Etymon: paTTaN, pattan, patan

Ramalingam Shanmugalingam AppuArchie at AOL.COM
Fri Nov 21 13:43:58 UTC 1997

Greetings Indologists,

In a message dated 97-11-20 15:58:41 EST, you write:

<< How does one classify a word as Aryan or Dravidian ??

       Dr. S. Ilakkuvanar in his book, Thokappiyam in English with Critical
Studies, refers to A Comparative Grammar of Dravidian Languages by Dr.
Calswell. "Dr. Calswell lays some conditions for deciding the nativity of the
words to which they belong.
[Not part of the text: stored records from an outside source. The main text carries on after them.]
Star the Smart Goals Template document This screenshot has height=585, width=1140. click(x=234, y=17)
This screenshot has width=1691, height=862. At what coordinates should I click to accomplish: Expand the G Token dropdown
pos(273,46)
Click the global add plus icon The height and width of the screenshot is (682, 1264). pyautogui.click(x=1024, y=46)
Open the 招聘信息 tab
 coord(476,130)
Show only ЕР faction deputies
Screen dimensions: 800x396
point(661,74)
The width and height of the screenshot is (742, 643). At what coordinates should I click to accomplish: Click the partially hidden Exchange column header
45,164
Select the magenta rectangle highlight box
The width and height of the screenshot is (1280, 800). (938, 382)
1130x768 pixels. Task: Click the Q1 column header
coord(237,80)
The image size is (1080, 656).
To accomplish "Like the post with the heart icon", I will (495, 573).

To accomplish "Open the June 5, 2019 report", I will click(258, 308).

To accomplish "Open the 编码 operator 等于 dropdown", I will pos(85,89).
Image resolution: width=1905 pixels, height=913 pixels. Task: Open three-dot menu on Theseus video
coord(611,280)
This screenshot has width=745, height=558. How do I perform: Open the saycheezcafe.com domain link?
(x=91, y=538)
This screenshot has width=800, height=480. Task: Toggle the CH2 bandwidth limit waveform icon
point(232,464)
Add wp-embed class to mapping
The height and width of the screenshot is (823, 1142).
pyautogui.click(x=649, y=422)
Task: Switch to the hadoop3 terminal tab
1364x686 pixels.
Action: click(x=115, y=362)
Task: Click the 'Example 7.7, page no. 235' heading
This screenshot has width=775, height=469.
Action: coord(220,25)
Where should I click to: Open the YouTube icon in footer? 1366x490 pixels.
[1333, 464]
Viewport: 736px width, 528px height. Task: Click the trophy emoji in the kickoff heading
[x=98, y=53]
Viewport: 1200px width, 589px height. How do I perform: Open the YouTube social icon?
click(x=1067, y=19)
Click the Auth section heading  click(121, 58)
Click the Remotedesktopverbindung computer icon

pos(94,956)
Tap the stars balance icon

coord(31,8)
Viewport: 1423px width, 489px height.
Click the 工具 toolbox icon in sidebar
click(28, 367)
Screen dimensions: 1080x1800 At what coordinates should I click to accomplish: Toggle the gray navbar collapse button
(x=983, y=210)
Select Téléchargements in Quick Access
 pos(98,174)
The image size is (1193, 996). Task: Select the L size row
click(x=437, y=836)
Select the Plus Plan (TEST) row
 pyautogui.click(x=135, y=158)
They are as follows.
      1. When the word is an isolated one in Sanskrit without a root and
without derivatives, but is surrounded in the Dravidian languages with
collateral, related or derivative words.
       2. When Sanskrit possesses other words expressing the same idea whilst
the Dravidian tongues have the one in question alone.
       3. When the word is not found in any of the Indo-European tongues
allied to Sanskrit, but is found in every Dravidian dialect, however rude.
       4. When the derivation which the Sanskrit lexicographers have
attributed to the word is evidently a fanciful one, whilst Dravidian
lexicographers deduce it from some native Dravidian verbal theme of the same
or a similar signification.
       5. When the signification of the word is the Dravidian languages is
evidently radical, physiological whilst the Sanskrit signification, is
metaphorical or only collateral.
       6. When native Tamil and Telugu scholars, notwithstanding their high
estimation of Sanskrit, as the languages of the Gods and the mother of all
literature, classify the word in question as a purely Dravidian one.
       When any of these reasons is found to exist, and more especially when
several or all of them coincide, I concieve we may safely conclude the word
in question to be Tamilian, not a Sanskritic derivative."